45 Years of Impact Spotlight
Fighting for Access to Assistive Technology for Kids
Disability Rights Pennsylvania and its predecessors, Disabilities Law Project (“DLP”) and Disability Rights Network (“DRN”), have fought for the rights of children to have access to assistive technology. Assistive technology is a device or service that helps a person with a disability in their daily activities and become or remain independent. Assistive technology can be found in the home, workplace, school, and community.
B.B. v Miller, a class action lawsuit, was filed in 2018 in federal court against the Department of Human Services (“DHS”) on behalf of children who needed mobility medical equipment. The complaint alleged that DHS violated the federal Medicaid statute by failing to pay for such medically necessary equipment. The settlement required DHS to implement its newly approved state plan amendment which allowed Medical Assistance coverage of wheelchair lifts, stair glides, ceiling lifts, metal accessibility ramps and other items that are used by individuals with mobility disabilities to enter and exit their homes or to support activities of daily living, if the equipment is removable or reusable without damage to the item. It also authorized Medical Assistance funding for installation of the equipment, including paying for required permits, labor, and parts.
In 2017, two cases were filed that preceded B.B. v. Miller:
J.A. v. Dallas was filed on behalf of a five-year-old Dauphin County boy with physical and intellectual disabilities who remained institutionalized because his Medical Assistance provider denied payment for a wheelchair lift outside his family’s home that he needs to enter and exit. The complaint alleged that DHS violated the federal Medical Assistance statute by refusing to pay for the lift. As part of the settlement, DHS approved Medicaid coverage of the wheelchair lift and its installation.

- - - -

# Work to complete
1/ Answer these from the assistive technology text:
(a) In what year was B.B. v Miller filed?
(b) Where can assistive technology be found?
(c) How old was the boy in J.A. v. Dallas, and which county was he from?
2/ Could you carry on the assistive technology text from its last sentence?

# Stored data
- - - -

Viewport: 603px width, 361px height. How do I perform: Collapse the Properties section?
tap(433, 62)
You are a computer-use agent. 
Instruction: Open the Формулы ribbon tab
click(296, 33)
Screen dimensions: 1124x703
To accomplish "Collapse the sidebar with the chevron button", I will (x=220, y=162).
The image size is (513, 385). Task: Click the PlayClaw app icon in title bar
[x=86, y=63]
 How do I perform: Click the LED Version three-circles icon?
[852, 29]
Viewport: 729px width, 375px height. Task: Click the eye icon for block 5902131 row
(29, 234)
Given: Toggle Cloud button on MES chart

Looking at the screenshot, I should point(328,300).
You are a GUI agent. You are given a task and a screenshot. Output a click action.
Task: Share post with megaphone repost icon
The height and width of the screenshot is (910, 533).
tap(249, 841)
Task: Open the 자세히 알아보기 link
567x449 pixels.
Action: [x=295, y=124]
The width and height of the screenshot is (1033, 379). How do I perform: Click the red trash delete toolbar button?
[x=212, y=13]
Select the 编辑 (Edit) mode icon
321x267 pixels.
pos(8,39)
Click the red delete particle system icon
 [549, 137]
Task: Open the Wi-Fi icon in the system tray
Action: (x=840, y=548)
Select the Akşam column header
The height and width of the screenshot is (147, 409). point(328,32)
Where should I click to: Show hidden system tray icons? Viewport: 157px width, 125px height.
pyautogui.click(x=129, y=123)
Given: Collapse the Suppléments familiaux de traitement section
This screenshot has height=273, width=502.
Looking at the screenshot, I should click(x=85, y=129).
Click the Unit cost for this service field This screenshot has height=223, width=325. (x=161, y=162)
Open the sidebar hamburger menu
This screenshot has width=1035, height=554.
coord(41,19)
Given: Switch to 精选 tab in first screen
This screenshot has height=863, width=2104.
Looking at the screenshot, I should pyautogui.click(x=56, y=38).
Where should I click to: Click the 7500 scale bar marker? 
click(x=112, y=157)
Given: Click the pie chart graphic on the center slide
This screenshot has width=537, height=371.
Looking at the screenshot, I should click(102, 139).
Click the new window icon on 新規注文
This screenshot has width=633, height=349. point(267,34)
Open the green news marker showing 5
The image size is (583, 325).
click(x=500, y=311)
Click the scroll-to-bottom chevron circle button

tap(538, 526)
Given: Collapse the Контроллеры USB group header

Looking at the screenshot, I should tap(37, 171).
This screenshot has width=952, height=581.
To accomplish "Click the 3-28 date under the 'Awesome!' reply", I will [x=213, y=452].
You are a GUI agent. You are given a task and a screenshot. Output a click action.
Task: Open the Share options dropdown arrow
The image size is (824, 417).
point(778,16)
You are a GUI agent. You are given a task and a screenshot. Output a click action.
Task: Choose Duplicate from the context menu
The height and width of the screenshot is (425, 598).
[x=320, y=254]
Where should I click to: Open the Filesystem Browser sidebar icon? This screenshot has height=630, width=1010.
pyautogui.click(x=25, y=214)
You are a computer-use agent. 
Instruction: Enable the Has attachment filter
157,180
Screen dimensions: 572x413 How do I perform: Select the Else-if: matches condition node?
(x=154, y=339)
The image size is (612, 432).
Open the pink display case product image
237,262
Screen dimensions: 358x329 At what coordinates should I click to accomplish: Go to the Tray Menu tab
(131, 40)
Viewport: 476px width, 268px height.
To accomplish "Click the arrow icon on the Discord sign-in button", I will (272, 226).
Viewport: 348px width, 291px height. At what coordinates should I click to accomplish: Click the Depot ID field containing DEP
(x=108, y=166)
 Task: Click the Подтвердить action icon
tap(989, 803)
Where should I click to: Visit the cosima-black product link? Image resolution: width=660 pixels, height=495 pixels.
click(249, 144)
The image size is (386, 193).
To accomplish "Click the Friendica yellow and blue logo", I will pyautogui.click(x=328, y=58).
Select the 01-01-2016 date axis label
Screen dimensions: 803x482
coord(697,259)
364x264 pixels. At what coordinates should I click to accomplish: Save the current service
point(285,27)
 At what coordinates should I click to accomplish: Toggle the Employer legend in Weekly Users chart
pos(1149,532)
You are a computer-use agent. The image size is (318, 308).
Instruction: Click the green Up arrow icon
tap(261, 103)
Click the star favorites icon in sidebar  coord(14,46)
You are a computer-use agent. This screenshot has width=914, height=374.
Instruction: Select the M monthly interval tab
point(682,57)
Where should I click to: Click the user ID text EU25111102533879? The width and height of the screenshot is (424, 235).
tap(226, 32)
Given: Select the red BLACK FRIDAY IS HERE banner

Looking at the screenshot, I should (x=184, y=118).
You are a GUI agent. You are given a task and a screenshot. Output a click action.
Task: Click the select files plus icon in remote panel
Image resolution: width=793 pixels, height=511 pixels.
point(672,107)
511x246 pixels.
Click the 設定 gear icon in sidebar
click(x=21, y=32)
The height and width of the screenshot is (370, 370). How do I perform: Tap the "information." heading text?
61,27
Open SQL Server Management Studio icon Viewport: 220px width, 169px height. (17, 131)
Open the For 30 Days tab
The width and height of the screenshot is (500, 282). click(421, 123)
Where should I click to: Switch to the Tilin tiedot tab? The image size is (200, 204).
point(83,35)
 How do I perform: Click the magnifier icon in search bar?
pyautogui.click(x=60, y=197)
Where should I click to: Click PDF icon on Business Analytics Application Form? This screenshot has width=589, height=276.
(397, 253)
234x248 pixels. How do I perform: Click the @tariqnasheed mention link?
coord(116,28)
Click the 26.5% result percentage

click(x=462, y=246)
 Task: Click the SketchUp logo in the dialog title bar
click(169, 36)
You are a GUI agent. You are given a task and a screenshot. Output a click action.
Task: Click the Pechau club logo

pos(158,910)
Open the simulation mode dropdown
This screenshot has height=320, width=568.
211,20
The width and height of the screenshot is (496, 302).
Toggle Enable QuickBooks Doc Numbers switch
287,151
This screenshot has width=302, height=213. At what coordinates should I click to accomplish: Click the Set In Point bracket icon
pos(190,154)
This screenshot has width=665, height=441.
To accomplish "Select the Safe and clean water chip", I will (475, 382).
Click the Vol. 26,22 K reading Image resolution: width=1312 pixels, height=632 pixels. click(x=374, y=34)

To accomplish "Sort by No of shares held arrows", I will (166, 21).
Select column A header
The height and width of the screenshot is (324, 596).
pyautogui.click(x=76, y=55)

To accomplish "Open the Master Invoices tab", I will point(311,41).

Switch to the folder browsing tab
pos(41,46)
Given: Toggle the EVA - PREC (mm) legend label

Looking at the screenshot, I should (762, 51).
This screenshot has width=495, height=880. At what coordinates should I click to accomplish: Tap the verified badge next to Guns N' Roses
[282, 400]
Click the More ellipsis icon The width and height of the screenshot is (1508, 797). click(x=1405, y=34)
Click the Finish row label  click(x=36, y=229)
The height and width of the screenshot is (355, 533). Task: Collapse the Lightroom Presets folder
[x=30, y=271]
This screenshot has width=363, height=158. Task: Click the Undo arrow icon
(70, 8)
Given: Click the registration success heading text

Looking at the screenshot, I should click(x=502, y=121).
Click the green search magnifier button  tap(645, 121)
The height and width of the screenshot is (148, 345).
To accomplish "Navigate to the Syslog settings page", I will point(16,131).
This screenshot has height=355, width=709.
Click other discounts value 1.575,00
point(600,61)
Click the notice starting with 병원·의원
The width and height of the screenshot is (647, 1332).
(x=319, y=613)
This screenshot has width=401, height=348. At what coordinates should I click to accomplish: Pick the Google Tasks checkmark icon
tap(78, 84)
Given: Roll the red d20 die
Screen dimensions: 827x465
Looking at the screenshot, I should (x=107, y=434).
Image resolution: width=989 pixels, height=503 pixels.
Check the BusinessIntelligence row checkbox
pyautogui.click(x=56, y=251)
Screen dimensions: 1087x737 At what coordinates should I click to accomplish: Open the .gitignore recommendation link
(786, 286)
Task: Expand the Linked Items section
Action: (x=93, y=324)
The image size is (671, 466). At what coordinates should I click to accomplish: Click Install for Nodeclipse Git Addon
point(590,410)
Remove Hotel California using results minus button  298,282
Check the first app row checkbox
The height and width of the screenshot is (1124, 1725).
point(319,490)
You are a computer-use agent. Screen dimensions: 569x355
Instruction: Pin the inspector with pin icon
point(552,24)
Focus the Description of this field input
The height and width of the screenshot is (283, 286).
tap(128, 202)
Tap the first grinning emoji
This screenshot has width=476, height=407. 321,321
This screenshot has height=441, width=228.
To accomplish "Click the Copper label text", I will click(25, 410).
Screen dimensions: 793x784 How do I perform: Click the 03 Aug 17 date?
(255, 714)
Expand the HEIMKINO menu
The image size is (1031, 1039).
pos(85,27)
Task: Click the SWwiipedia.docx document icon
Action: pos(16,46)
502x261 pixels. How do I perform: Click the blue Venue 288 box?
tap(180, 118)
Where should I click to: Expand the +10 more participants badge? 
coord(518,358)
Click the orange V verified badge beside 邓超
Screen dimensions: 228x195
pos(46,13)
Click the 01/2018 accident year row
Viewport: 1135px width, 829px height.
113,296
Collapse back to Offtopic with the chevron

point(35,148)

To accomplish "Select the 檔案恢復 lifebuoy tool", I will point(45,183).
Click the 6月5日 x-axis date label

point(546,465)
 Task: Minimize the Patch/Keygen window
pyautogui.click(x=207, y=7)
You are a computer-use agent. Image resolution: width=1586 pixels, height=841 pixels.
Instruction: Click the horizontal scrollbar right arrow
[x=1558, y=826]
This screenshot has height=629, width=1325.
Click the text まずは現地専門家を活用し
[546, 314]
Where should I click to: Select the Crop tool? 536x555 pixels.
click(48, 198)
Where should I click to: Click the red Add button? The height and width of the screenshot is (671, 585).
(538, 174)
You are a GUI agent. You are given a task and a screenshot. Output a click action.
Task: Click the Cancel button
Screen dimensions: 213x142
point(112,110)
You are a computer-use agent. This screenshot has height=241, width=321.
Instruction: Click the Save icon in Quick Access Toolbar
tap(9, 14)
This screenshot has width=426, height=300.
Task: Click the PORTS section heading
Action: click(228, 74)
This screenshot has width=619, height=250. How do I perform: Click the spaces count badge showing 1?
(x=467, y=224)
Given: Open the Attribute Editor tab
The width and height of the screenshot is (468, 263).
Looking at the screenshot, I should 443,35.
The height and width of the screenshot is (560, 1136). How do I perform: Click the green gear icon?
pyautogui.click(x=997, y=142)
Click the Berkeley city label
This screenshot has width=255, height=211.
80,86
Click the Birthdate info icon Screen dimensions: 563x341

- - - -

# Solved tasks
1/
(a) 2018
(b) In the home, workplace, school, and community.
(c) He was five years old and from Dauphin County.

2/
N.Z.S. v. Dallas was filed on behalf of a 16-year-old Philadelphia girl with muscular dystrophy to challenge the failure of her Medical Assistance provider to pay for a wheelchair lift or exterior ramp, without which the individual remained confined to the home and could not attend school. Under the settlement, DHS required the Medical Assistance provider to cover installation not only for an exterior ramp, but also an interior stair glide to provide access to the second-floor bathroom.
In 2010, DRP filed a due process hearing on behalf of a 12-year-old boy who has a rare metabolic disorder resulting in frequent absences from school due to fevers and other health issues. His parent had previously asked the school to install a webcam through which the student could observe and participate in the classroom when at home. The school district agreed to allow the use of the webcam but in a different classroom and would not allow the webcam to be used from the student’s home.
The Hearing Officer determined that the webcam room at school was not useful to the student and that, as part of its obligation to provide education in the least restrictive environment, the school must use technology to give the student access to his regular education environment and peers from home. The school district was required to permit the student to use a webcam at home to enable him to observe and participate in class when unable to attend school.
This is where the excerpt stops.